Watching Eugene, an adorable four-year-old chiweenie, squirm his way through a press conference for the performance installation Dachshund UN, you instantly understand why W.C. Fields advised actors, “Never work with children or animals.”
Next to him, Tina Rasmussen, artistic director of the World Stage festival, has a heck of a time keeping anyone’s attention as she attempts to describe Australian artist Bennett Miller’s bizarre restaging of a meeting of the United Nations Commission on Human Rights with 37 dachshunds standing in as delegates.
Only after “Euie” is back in the arms of his owner does Rasmussen get down to really explaining why Miller has ignored half of Fields’s famous maxim for his satirical take on the United Nations and dog-eat-dog diplomacy.
Canines may be ungenerous actors, but they are perfect performance artists, adding an exciting element of chaos to live art. “When you go to a play, you know that they’ve rehearsed it – even in improv, there’s a structure,” says Rasmussen, who curates Toronto’s international festival of contemporary performance at Harbourfront Centre. “This, we don’t know. … It’s a different kind of situation – space meets time meets the possibility of randomness.”
Indeed, as far as I’m concerned, dogs aren’t really capable of “acting.” Take Tilley, the Norfolk terrier who played Toto on opening night of the current Mirvish production of The Wizard of Oz – a terrible theatre actor by any human standards. Sure, Tilley always moved to the right place at the right time, but I never believed she was actually Dorothy’s best pal – from my vantage point, it was always clear that she was more interested in the treats being surreptitiously fed to her. I saw Tilley, not Toto.

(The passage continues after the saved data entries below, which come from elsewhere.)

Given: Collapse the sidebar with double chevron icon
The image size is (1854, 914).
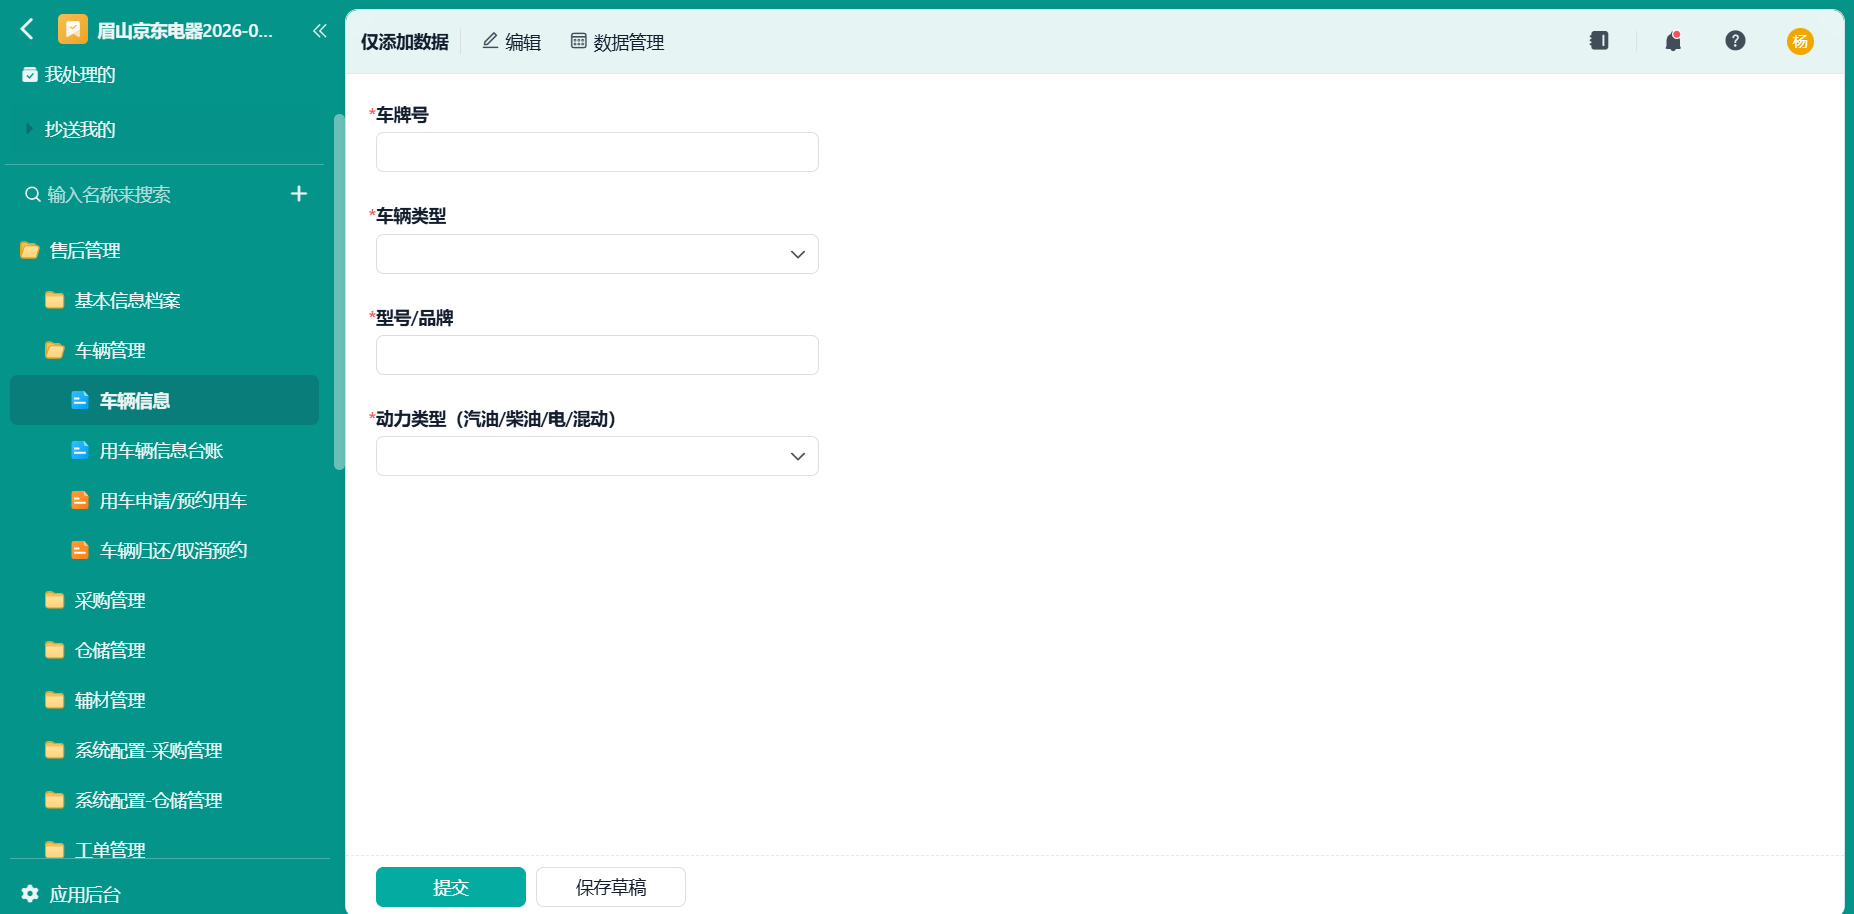Looking at the screenshot, I should pos(320,31).
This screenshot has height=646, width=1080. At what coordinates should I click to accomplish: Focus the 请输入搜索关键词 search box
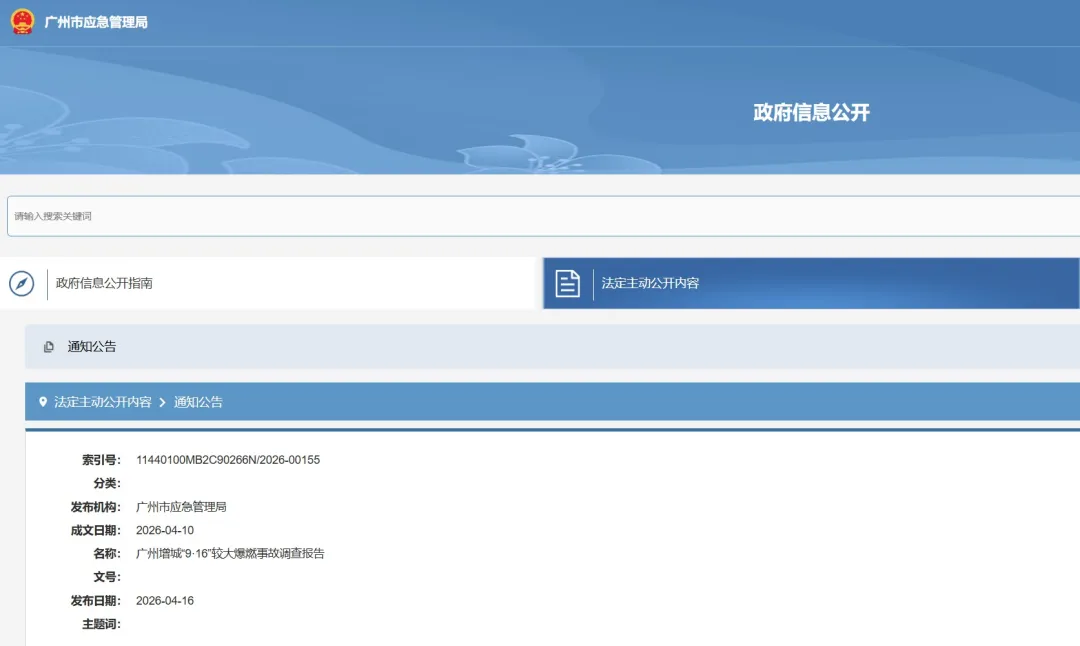pos(540,216)
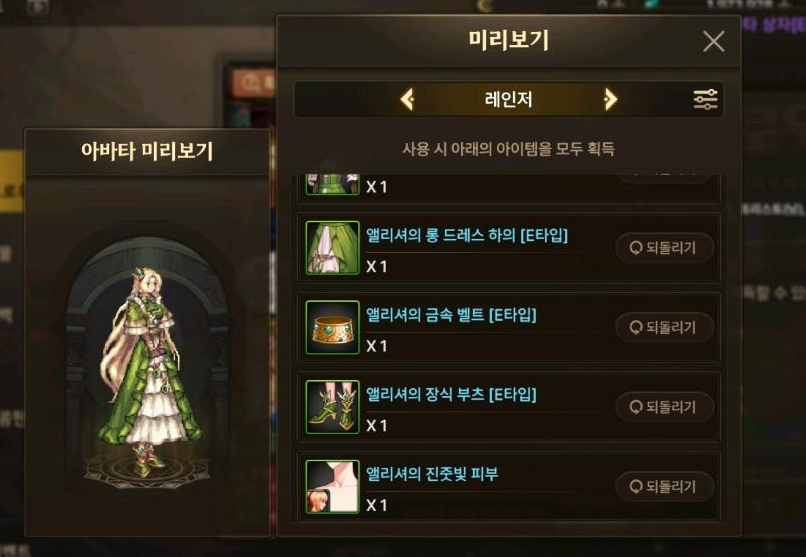This screenshot has height=557, width=806.
Task: Click the decorative boots item icon
Action: [x=333, y=407]
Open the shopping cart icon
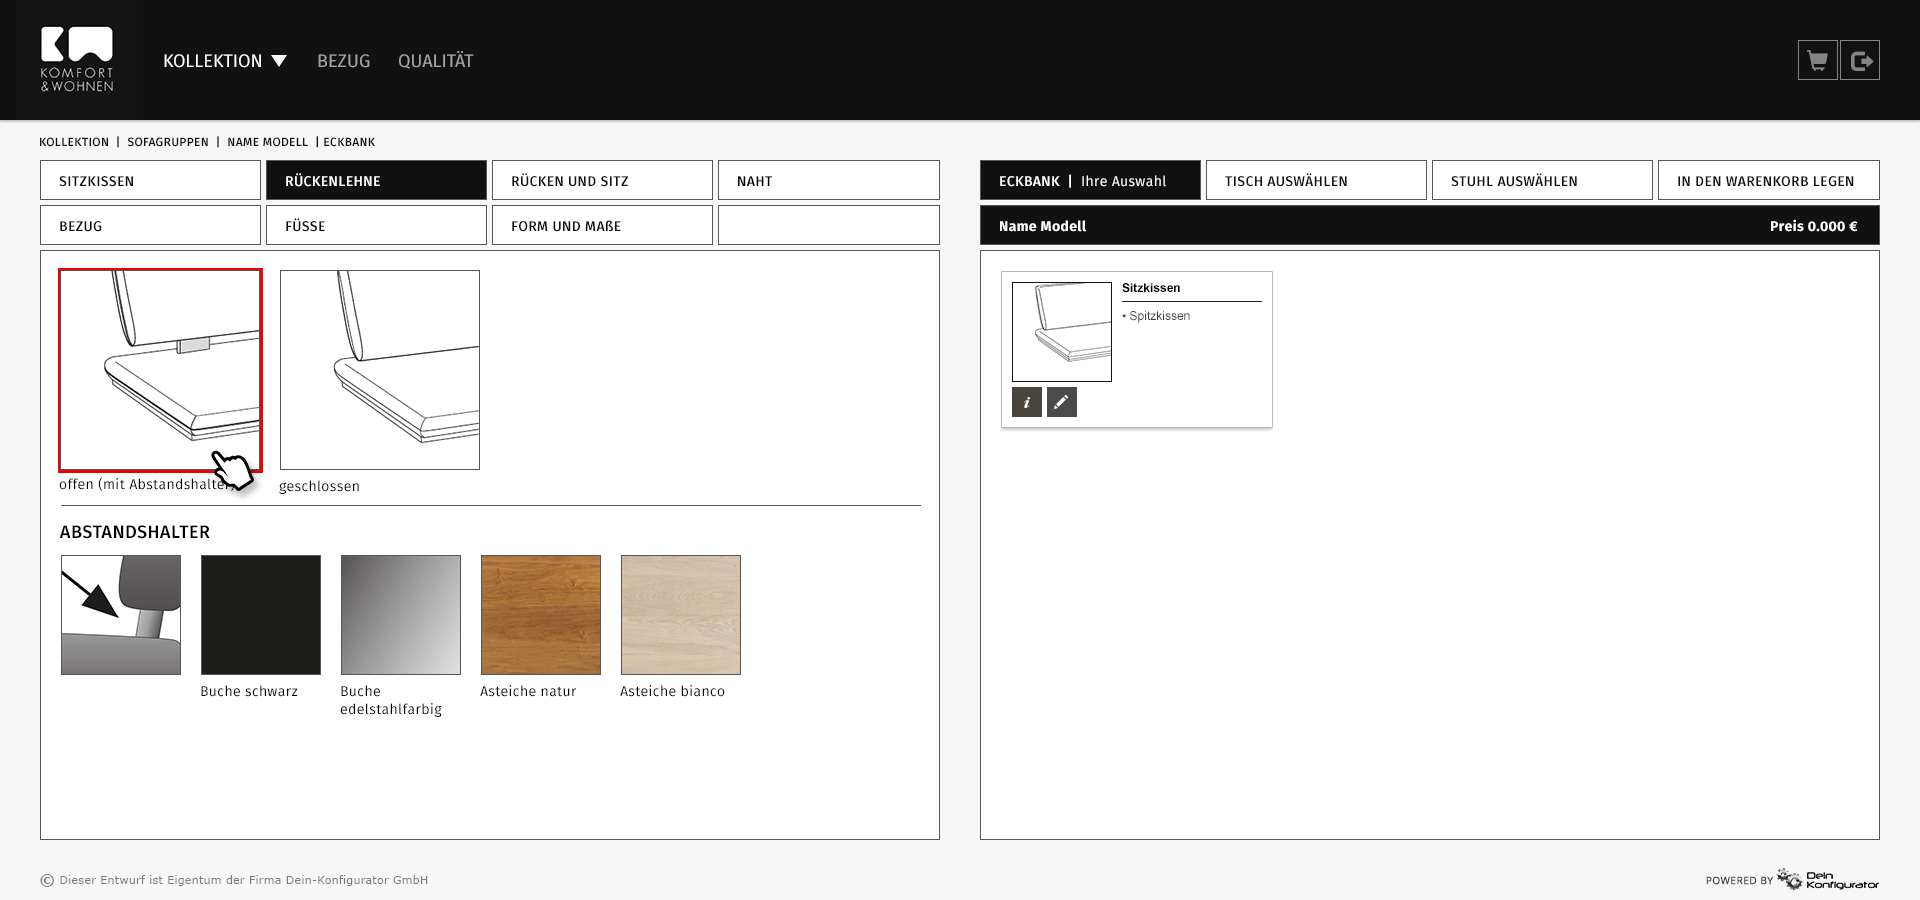 1817,61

Michael Peterson, a University of Wisconsin-Madison theatre professor, examined the problems surrounding making animals represent other animals or anything else onstage – and the question “How are animals made to mean?” – in a 2007 article for The Drama Review. “Just as when a human actor too doggedly pursues her/his blocking, obedience itself – a kind of loyal overacting – may paradoxically undermine illusion,” he wrote. “On some level, animals in performance always matter first as themselves.”
(Peterson isn’t the only scholar interested in this area, incidentally: University of Guelph professor Ric Knowles is at work on an issue of Theatre Journal that will be entirely devoted to the hot topic of “interspecies performance.”)
That “mattering first as themselves” is what make dogs like Eugene perfect for performance installations such as Dachshund UN – superior, in many ways, to human performance artists.
To vastly oversimplify the differences between performance (or performance art or live art) and theatre, the latter is primarily about acting, while the former is about doing. When Marina Abramovic sits, immobile, across from spectators and makes eye contact with them, she is not pretending to be anyone else – or, in the words of the title of her recent Museum of Modern Art retrospective, The Artist is Present. And yet, even with Abramovic, there is always a hint of something theatrical about her art – it is difficult for even the most Zen human being to simply be.
Dogs like Eugene, however, are great at being dogs – indeed, they are known for the endearing quality (that we may project on them) of living in the moment.
Of course, there is one reason why even performance artists may not want to work with dogs: They may suddenly engage in an impromptu, avant-garde act of the kind that famously got choreographer Marie Chouinard and her bucket banned from the Art Gallery of Ontario in 1980. The World Stage staff are prepared for this eventuality. “We are going to have doggy bags in the theatre and wet wipes,” Rasmussen says. “It will be interesting to see if one lifts their leg on the nameplate of Djibouti or whatever.”
Frankie goes to Hollywood
It’s two days until Frankie, my dachshund, has his big debut on the World Stage at Toronto’s Harbourfront Centre, and he’s a shoo-in to represent Italy, a country that knows a thing or two about small leaders with big personalities.
How did this wiener dog rise above the rest and get selected to star in Dachshund UN?
Frankie subscribes to the method school of acting. He insists I call him “high commissioner” even off set. And just look at his answers on the screening questionnaire. Favourite accessory: his red and white Canada Pooch coat (who doesn’t appreciate a stylish head of state – take that, MObama); Ideal weekend activities: burrowing under blankets (high-ranking officials need their rest); Most distinct quality: sarcasm (world affairs are tough, it’s nice when a leader can lighten the mood).
Nor is he afraid to speak his mind and protect what’s his. All the area squirrels know they are not welcome on his turf and Great Danes must pass the smell test before being granted safe passage. Countries would offer their finest bacon-scented treats to have Frankie represent them.
Plus, he’s a natural artist: He has a strong sense of vision for what he wants (he’ll wander the dog park until he’s good and ready to come home) and he’s not afraid to make his mark (usually on a snowbank or a condo building).
Sure, no formal auditions were held, but with his slim physique and melt-your-heart looks, he was a lock. Does Orlando Bloom audition for all his roles? I suspect not.